Jackie McLean plays with notable clarity on this recording. One thing I admire about his playing is the completeness of his phrases; ideas emerge fully formed and structured yet without the dispassion that at times crept into someone like Sonny Rollins’ more motivic solos. There’s a certain way that McLean’s clarity of thought is a great support role for Morgan and his more exploratory moments, much like Herbie Hancock does on other Morgan records (Hancock the Sideman was a master in this period of building a solo from the smallest cell of an idea and carrying it through all its permutations and potentialities. See live recordings of the Miles Davis Second Great Quintet from 1965 to 1967… sometimes the music disintegrates before Hancock puts the pieces back together again).

Milestones live from the Plugged Nickel 1965. Note how the music falls apart after Shorter’s solo, which Herbie rebuilds using small motivic cells.

McCoy Tyner at this period is more known for his work with John Coltrane’s Classic Quartet, where he was painting with huge brush stokes of quartal harmony and colour. On Tom Cat he seemingly returns to his style from a couple of years before, such as on albums like Reaching Fourth… the pentatonic runs and stomping left hand 5ths are there, but there are lots of blues and bebop-like passages also. Yet it’s worth noting that in the same year as Tom Cat, Tyner recorded his Duke Ellington tribute record and was appearing on Joe Henderson and Shorter albums. It’s important to remember that even though Tyner’s ’60s style, broadly defined, has been digested so thoroughly by subsequent piano players that a mention of his name calls up a specific system of chord voicings and scales, he was in fact a versatile player who could adapt to the setting he found himself in.

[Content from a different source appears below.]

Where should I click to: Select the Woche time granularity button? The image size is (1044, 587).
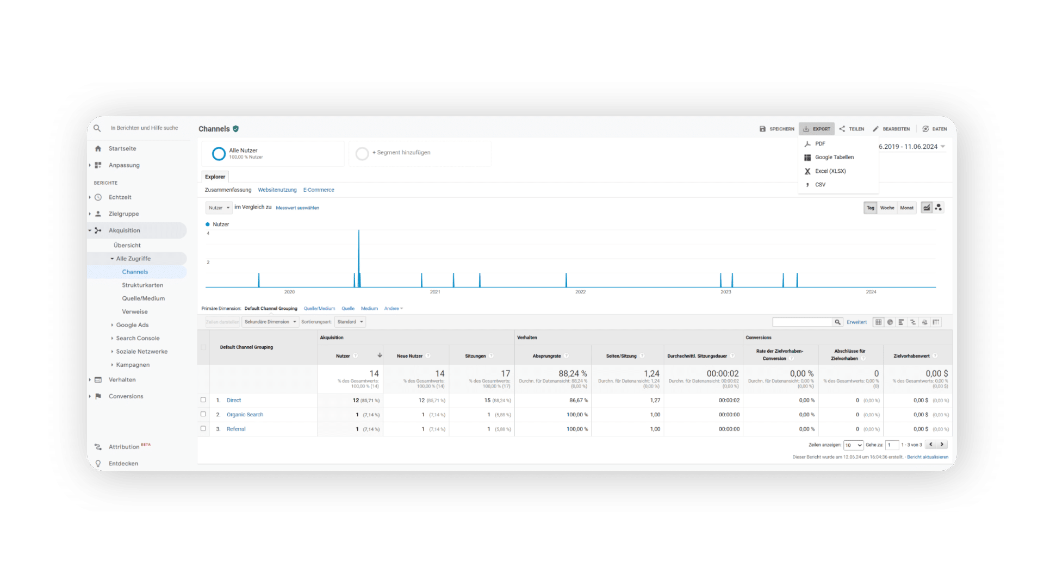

Art Blakey’s role is an interesting one on Tom Cat. I recall Richard Cook and Brian Morton writing in their Penguin Guide to Jazz that Blakey showed a unique ability to understand and accompany Thelonious Monk’s music. He plays a similar role here on Tom Cat, bringing all his iconic fills and press rolls, but always being ‘in’ the music, be it the feel and time changes of Twice Around or the double-time moments of Tyner’s Twilight Mist. It’s fun to hear Morgan and Blakey trading solos, with Blakey deploying many of his iconic lines, knowing Morgan has probably traded fours with these exact drum phrases before.

Monk and Blakey together.

Considering it with all of the aformentioned context Tom Cat feels like a document of ‘high hard-bop’, one of the brightest moments of a jazz style which blended complex multi-part writing of the kind we hear on Oliver Nelson’s Blues and the Abstract Truth, while retaining and emphasising memorable melodies and danceable rhythms. Within a few years the music was venturing into more ‘free’ terrain or going electric in the form of jazz fusion. For this reason it’s understandable that an album like this in 1980 would have seemed unremarkable. But as I’ve hopefully described, Tom Cat is a wonderful collection of great writing, tackled by some of the true greats of the music.